There are some 500 million people in the EU, and only a very small percentage of them would live anywhere remotely near an Apple store. I live in Ireland. When my first iPod carked it, It had to be shipped to the Netherlands for repair/replacement. That took three weeks round trip, not 3 days. Having to post off a laptop to have the battery replaced is unthinkable to me.

I am fairly technically adept myself, having reduced my Powerbook to it's constituant parts and reassembled it again on a couple of occasions and fitted a replacement battery to my iPod, even though it required filling down the motherboard and removing most of the insulating tape from the battery.

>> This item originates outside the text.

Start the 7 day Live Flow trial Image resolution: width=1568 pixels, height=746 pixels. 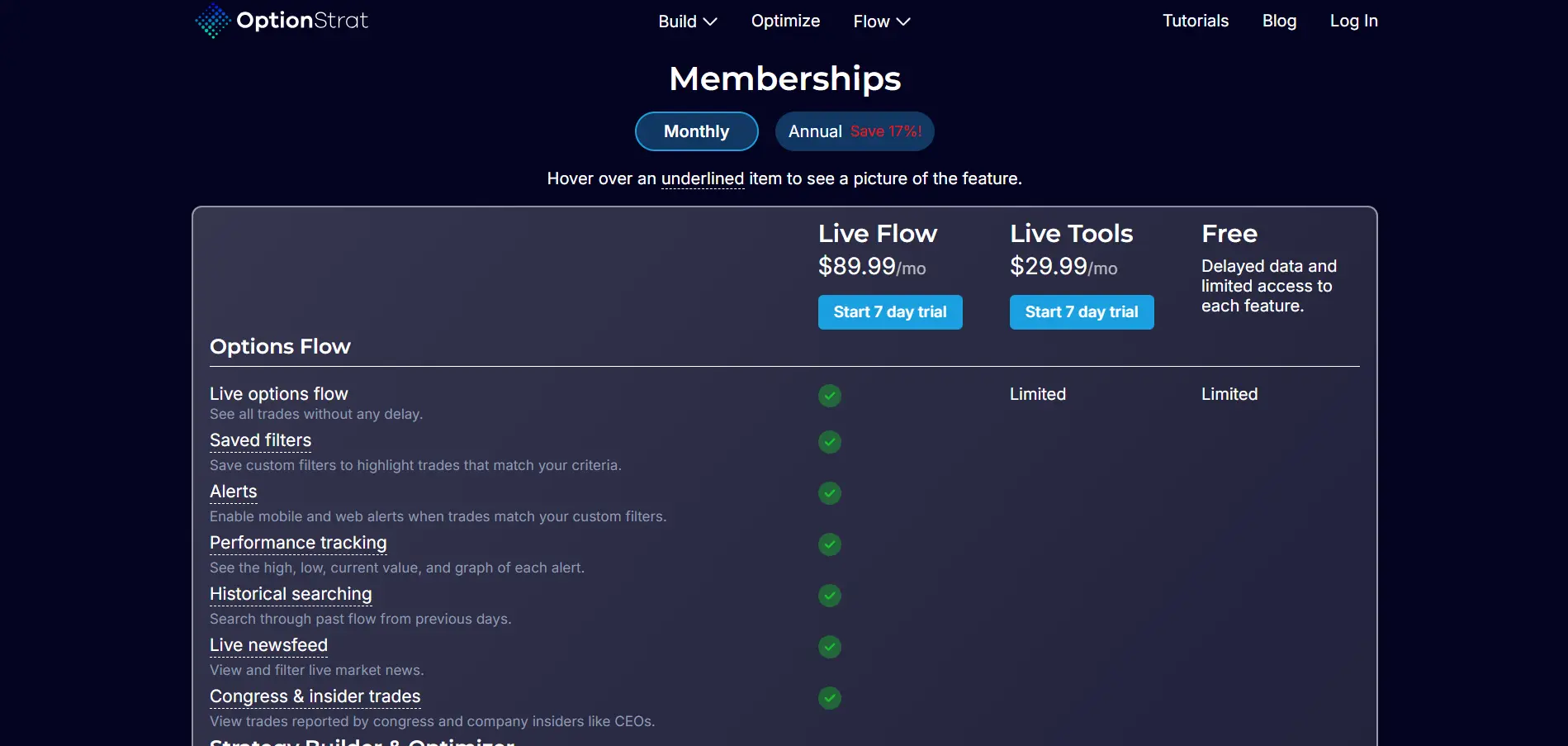(x=889, y=312)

I have even been miles from anywhere in the Australian outback and have removed a punctured tyre from it's rim, repaired it and got it back on just using a couple of screwdrivers, something I would enjoy watching Virgil, the esteemed pilot of Thunderbird 2 accomplish. Virgil, I don't know how to break the news to you - there doesn't seem to be a gentle way - but Virgil was just a dummy.

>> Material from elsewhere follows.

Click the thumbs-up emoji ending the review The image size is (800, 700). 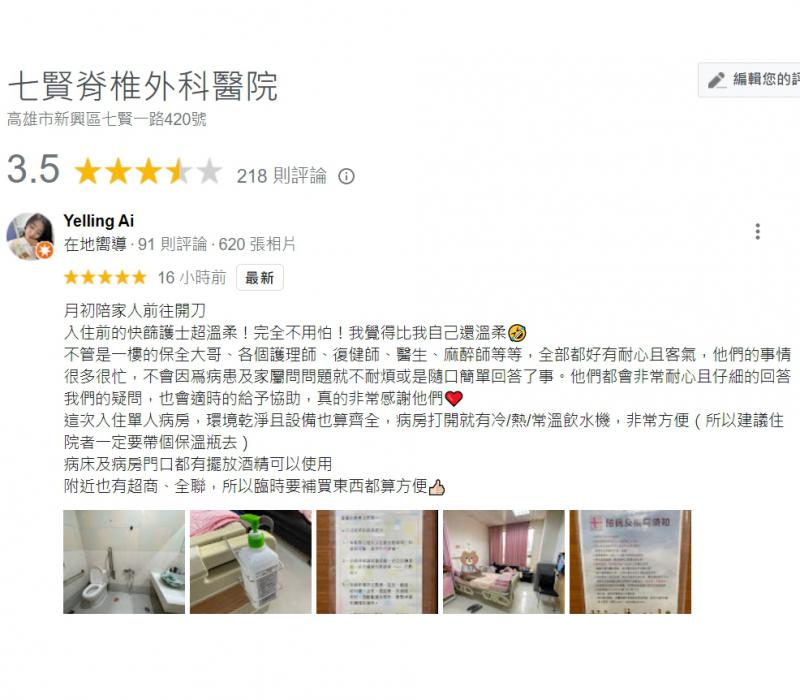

The fact I could DIY a battery replacement does not diminish the fact of the hassle involved or that sealing such batteries away should be regarded as a technically deficient design decision.
post #37 of 45
Quote:
Originally Posted by cnocbui View Post

Sealing these batteries away is an incredible disservice to users, but Apple don't seem to care about those idiots these days as they are so far up their own back passages admiring their aesthetic creations they no longer can see them.

I am not sure what your problem is.

First of all sflocal ended his comment with, "Honestly, this is a non-issue for the majority percentage of users. Stop spinning this subject to be bigger than it really is." So your comments to him seem overkill.

Secondly, you seem to think that you won't be able to replace the battery yourself. Based on your contended 'mechanical' abilities, it would appear that a few 'watch-maker' screw drivers in your boot would suffice.

Thirdly, I don't contend that you don't or didn't, but Apple has well documented battery care, storage and calibration direction documents that for the life of me, are well pointed out but rarely followed.
post #38 of 45
I have lost track of the number of Mac laptop batteries I have had to replace over the years. Most were recalled and at least one recalled battery was the subject of another recall. If (and only IF) these new batteries do not have to be recalled, replacement, with shipping and insurance, may be worth more than the computer itself. Whoever came up with the idea of making a device 1 mm thinner at the cost of crippling it was an idiot. Btw, isn't funny that a few days after the Palm Pre was announced the Apple store now allows competitive browsers to be downloaded? The Palm Pre is what the iPhone should have been, with a much better UI and the advantages of both a touch interface AND a qwerty keyboard. Of course it has copy & paste AND a user-replaceable battery!
post #39 of 45
Quote:
Originally Posted by Virgil-TB2 View Post

Well lots of people do though.

I have lived in some pretty isolated places in North America, and I have never been
somewhere where I have needed to drive for two hours to get work done on my
car (not counting the Coast Guard station in the middle of nowhere). I suspect
that the vast majority of North American car owners live within about a half-hour drive
of a decent garage.
post #40 of 45
Quote:
Originally Posted by toysandme View Post

Btw, isn't funny that a few days after the Palm Pre was announced the Apple store now allows competitive browsers to be downloaded? The Palm Pre is what the iPhone should have been, with a much better UI and the advantages of both a touch interface AND a qwerty keyboard. Of course it has copy & paste AND a user-replaceable battery!

Actually, iPhone Tech Talk showed how to develop web browsers last year.

As for the Palm Pre, go for it. You deserve one.

P.S. Four posts and all anti-Apple. Keep up the good work…somewhere else.